WORK INSTRUCTIONS: Your reply should be a single number, the count of lines in the records that contain the string "dialog".

Records from a collection
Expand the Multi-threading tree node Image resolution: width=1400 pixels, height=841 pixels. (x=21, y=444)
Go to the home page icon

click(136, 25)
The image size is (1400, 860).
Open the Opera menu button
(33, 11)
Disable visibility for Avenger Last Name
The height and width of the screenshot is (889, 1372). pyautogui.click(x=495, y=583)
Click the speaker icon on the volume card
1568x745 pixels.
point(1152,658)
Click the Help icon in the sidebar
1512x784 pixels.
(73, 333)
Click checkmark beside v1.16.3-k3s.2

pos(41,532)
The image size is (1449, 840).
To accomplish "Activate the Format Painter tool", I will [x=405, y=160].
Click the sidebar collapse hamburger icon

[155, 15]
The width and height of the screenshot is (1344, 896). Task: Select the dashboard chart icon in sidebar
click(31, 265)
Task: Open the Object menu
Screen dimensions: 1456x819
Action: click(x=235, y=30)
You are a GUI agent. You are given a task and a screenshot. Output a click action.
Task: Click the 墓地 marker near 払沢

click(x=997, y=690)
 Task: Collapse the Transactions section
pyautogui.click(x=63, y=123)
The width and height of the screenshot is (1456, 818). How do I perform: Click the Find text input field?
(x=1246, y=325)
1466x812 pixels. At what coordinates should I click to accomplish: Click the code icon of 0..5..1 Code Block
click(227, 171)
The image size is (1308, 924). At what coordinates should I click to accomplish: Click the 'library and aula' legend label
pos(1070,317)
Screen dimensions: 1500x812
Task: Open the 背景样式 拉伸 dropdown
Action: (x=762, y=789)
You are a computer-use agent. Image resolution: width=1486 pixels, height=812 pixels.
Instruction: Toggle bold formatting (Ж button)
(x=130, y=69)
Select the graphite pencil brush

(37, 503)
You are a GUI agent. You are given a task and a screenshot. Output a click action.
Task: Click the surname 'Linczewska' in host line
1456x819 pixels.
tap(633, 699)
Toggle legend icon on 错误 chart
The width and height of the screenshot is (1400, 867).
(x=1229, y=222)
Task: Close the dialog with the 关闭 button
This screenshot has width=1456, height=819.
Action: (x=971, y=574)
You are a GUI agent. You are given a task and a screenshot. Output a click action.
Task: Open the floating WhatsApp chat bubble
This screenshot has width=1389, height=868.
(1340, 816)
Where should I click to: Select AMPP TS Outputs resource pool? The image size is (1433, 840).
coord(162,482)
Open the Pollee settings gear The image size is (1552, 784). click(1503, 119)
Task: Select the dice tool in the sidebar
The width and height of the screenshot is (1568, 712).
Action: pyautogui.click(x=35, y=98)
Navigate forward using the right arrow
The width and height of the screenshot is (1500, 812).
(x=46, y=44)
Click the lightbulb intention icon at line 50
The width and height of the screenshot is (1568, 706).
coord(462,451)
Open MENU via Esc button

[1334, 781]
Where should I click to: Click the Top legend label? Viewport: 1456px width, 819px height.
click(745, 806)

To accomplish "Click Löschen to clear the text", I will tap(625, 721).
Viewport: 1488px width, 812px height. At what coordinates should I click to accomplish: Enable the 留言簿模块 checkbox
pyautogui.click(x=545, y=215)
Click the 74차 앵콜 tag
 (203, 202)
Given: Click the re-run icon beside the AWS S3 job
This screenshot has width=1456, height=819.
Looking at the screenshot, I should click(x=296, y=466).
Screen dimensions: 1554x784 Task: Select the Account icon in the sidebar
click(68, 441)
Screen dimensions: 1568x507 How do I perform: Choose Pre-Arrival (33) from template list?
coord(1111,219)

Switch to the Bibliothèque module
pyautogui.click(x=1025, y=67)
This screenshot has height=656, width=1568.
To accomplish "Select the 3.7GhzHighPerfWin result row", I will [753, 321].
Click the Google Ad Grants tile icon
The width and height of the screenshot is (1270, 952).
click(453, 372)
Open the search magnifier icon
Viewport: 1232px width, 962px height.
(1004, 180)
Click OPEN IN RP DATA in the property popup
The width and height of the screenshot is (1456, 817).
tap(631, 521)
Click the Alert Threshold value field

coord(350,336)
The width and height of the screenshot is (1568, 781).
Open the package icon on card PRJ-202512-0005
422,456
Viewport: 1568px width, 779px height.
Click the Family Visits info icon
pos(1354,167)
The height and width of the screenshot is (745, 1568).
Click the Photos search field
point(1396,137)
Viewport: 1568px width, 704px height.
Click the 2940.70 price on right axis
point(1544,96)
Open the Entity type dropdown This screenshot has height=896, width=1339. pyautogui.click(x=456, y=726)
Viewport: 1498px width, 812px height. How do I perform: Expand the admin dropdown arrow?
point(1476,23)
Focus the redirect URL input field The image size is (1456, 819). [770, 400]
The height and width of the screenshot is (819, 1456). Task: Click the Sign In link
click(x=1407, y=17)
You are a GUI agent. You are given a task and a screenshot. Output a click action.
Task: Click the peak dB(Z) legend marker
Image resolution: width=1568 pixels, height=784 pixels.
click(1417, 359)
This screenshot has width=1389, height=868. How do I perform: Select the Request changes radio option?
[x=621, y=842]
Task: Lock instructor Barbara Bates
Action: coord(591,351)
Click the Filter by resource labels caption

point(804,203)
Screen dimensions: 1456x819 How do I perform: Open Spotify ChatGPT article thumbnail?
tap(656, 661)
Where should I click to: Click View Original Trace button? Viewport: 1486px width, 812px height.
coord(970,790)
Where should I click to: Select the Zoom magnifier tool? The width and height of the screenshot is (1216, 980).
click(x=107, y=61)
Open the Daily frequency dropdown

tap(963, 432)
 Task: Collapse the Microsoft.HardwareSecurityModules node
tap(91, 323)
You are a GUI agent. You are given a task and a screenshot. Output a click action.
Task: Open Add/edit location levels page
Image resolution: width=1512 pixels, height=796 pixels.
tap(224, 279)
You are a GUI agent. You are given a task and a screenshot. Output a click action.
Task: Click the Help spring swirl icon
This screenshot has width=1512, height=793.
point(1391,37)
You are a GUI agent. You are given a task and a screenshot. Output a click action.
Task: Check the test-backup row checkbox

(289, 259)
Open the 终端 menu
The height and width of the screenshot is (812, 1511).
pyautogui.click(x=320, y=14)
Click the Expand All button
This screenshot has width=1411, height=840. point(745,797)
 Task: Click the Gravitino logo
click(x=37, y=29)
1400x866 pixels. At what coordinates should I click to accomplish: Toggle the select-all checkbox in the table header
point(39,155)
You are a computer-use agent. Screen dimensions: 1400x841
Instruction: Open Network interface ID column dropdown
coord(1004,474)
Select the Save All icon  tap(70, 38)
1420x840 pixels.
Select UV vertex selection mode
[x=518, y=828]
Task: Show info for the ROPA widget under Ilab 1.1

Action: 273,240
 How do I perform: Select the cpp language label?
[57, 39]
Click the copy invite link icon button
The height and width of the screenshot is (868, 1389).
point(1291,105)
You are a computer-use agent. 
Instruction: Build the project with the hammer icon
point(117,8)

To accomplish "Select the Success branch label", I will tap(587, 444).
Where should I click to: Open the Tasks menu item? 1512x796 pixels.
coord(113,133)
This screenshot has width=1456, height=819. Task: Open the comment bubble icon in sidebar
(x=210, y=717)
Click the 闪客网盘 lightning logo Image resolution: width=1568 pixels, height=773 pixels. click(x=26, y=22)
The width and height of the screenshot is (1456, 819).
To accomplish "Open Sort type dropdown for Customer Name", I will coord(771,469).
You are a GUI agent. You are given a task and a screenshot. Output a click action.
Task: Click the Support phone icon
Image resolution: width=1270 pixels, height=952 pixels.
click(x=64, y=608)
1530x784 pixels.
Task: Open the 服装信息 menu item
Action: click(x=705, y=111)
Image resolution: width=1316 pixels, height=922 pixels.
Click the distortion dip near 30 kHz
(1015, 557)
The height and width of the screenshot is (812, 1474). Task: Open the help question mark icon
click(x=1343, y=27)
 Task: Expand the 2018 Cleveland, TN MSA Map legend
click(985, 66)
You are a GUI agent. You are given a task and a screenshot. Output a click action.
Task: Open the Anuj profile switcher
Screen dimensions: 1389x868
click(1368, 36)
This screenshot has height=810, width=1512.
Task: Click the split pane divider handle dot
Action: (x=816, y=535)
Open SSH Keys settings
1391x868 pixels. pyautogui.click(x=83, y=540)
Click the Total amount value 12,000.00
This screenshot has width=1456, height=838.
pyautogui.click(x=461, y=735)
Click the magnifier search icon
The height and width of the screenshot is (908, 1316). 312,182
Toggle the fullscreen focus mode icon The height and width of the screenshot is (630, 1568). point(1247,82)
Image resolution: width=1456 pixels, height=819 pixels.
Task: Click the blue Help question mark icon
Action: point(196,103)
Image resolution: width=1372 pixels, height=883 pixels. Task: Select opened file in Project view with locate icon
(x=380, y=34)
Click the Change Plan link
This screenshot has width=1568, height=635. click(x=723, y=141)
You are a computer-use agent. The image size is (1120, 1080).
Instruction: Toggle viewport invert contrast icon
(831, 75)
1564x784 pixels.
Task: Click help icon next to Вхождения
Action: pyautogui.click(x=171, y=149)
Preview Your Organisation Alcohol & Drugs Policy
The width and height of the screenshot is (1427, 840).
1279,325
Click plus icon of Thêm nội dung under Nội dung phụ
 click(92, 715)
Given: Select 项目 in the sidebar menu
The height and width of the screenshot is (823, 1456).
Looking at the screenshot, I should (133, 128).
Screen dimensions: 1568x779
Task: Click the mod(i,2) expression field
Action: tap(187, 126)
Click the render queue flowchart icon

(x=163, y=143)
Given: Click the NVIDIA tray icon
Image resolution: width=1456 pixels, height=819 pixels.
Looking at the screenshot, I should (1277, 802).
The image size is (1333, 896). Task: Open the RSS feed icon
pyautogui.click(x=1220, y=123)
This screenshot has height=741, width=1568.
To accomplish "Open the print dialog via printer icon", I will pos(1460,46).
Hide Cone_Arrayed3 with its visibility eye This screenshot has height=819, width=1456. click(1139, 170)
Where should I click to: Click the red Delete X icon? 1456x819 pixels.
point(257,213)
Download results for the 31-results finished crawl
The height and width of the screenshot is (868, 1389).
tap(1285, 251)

EXPECTED OUTPUT: 2